• Data under study
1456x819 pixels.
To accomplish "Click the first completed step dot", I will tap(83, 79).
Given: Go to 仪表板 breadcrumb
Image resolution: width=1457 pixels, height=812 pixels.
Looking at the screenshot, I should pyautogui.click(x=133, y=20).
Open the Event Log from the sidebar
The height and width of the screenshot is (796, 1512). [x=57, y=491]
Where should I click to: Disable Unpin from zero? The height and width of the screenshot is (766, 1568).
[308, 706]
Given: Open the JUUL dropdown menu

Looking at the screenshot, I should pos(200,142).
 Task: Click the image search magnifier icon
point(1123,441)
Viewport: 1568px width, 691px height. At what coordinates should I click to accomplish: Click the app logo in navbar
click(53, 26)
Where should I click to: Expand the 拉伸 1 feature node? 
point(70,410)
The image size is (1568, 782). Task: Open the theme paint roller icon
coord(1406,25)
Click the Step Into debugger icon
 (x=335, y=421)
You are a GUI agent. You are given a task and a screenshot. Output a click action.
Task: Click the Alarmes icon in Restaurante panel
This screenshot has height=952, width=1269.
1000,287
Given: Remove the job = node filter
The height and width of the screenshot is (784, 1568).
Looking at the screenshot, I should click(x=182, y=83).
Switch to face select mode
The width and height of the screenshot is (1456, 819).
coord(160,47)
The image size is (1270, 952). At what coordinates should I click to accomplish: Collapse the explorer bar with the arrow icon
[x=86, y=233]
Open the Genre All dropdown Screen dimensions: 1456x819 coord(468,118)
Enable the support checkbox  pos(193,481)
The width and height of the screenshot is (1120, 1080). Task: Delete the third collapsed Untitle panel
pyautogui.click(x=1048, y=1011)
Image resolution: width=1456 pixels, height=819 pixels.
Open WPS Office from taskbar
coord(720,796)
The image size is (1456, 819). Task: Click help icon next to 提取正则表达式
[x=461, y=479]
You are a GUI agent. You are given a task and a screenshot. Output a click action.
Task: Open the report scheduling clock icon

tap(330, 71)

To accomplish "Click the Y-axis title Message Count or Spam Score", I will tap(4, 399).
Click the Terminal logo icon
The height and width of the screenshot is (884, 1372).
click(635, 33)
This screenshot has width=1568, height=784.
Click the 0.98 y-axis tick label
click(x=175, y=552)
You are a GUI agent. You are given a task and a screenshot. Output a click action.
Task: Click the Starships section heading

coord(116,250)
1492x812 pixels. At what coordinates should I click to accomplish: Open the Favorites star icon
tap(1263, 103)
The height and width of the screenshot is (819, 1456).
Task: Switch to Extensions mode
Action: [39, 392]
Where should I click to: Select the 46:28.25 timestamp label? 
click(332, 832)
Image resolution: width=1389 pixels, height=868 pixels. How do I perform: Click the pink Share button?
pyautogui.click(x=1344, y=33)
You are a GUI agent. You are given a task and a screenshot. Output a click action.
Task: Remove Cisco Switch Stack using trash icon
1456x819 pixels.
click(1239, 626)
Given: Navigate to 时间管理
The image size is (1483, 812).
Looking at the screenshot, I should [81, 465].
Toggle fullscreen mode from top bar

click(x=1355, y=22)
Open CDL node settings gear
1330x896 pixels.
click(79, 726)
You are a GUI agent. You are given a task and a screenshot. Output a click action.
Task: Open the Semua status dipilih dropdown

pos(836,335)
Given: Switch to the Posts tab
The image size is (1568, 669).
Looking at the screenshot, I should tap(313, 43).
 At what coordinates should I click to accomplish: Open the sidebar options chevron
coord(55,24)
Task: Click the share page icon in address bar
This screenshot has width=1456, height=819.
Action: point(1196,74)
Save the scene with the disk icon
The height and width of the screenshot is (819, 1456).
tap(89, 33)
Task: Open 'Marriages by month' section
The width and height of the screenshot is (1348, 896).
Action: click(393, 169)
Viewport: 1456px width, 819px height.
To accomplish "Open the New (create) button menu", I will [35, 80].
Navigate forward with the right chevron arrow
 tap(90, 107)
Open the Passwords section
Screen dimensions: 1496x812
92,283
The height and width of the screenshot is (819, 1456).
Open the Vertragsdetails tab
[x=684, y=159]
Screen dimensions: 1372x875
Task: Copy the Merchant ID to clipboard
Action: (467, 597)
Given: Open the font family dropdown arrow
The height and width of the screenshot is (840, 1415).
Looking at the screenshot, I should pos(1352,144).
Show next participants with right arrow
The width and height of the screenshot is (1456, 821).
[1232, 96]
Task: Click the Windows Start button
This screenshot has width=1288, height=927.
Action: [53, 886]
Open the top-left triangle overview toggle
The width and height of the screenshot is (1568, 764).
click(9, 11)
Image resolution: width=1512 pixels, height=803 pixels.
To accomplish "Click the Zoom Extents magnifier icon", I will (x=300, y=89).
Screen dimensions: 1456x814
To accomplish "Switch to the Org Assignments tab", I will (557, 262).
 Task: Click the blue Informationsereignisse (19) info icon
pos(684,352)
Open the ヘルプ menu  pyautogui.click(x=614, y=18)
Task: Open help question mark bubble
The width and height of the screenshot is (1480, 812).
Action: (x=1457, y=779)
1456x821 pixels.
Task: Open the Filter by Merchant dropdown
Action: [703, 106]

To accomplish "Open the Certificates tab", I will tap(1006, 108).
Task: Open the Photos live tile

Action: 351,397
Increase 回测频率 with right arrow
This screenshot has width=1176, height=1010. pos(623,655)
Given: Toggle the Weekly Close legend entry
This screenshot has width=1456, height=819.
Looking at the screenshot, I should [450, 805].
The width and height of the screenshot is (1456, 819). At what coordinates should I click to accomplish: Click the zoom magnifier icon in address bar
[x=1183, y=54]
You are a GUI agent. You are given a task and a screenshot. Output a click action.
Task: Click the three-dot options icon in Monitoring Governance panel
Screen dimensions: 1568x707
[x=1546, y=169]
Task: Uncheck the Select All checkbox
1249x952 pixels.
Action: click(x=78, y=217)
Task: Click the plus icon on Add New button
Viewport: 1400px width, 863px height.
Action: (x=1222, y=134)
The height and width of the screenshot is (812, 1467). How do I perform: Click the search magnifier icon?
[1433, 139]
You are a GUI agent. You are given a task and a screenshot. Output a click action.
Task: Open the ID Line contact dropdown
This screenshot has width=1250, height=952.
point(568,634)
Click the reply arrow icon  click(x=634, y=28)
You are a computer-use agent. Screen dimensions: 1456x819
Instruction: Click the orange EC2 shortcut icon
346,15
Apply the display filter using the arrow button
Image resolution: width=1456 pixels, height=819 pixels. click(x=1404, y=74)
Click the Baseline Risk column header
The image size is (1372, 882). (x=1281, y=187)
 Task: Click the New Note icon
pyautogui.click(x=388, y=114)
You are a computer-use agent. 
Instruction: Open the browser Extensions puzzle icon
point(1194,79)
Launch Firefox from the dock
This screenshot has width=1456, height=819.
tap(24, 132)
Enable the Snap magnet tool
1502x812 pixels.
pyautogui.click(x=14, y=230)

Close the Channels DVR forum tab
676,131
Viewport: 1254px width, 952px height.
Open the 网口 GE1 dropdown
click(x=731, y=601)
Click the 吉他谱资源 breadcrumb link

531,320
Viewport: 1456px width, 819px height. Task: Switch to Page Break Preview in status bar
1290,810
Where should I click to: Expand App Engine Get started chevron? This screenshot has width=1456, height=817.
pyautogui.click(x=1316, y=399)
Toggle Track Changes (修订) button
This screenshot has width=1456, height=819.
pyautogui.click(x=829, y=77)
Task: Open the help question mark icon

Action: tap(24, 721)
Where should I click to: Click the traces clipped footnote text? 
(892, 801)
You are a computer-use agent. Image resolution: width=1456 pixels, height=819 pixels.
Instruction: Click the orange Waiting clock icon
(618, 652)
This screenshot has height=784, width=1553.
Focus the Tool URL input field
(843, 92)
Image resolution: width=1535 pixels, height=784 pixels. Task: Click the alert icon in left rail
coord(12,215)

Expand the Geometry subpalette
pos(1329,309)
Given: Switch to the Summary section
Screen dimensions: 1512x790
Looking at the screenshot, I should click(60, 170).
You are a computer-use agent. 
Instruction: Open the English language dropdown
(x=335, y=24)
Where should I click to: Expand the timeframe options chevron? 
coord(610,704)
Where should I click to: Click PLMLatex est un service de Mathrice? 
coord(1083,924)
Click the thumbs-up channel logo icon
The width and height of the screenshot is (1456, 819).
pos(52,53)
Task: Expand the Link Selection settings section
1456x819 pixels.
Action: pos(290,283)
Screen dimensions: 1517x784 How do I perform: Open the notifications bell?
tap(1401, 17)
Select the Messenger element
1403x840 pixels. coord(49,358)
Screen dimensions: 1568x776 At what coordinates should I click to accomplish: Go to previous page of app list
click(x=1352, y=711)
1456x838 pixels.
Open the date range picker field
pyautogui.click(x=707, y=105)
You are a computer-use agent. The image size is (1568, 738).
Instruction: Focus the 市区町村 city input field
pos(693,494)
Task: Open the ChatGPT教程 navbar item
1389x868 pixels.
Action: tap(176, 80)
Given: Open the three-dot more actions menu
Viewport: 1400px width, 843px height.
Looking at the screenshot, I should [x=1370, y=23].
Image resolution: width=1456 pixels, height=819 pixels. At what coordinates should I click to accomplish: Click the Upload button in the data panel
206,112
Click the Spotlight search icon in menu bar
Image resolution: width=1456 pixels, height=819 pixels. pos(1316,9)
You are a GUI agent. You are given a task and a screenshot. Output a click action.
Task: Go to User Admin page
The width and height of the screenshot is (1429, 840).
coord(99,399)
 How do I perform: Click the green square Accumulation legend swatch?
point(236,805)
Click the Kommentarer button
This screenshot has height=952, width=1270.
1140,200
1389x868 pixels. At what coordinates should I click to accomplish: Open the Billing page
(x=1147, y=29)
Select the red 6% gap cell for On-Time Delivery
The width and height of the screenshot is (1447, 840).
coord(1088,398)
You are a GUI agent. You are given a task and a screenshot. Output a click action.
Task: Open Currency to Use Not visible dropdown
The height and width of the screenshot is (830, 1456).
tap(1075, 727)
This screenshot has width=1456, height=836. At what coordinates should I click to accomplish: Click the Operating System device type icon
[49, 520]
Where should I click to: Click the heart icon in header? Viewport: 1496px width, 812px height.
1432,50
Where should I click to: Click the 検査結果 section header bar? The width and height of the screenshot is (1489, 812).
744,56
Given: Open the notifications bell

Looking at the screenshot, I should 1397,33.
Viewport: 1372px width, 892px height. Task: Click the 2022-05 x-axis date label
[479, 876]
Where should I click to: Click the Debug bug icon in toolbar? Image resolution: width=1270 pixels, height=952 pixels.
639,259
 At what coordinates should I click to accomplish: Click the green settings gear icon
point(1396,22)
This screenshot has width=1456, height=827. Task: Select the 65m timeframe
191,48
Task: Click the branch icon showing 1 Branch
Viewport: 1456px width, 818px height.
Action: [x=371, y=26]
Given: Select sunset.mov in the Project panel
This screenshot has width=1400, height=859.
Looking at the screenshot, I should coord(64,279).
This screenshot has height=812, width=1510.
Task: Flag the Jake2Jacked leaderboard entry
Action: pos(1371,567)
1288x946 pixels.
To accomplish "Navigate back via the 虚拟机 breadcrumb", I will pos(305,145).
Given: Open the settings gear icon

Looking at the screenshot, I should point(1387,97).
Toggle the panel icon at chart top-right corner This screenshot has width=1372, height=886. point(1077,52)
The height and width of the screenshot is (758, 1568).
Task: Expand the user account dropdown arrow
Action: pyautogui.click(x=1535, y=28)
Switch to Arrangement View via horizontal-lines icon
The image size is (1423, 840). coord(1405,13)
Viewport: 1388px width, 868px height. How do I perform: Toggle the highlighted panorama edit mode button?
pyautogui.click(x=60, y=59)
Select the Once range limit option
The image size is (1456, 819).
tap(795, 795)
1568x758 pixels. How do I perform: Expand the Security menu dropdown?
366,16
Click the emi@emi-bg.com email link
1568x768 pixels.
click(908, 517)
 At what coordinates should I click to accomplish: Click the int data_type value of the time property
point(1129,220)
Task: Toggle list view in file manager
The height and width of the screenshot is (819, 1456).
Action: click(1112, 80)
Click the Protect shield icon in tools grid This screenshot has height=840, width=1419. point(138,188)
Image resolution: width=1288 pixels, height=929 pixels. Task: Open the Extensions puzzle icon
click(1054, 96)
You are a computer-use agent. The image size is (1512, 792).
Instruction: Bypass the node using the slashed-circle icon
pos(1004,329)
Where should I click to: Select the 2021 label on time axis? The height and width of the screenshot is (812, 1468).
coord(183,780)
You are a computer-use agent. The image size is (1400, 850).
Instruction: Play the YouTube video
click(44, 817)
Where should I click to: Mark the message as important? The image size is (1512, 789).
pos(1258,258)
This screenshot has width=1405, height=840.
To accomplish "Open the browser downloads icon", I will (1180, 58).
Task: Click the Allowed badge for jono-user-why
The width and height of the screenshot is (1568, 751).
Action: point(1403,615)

• Work instructions
Find out how many lines in the listing contain the word "will", and respond with that number only.

• Output
8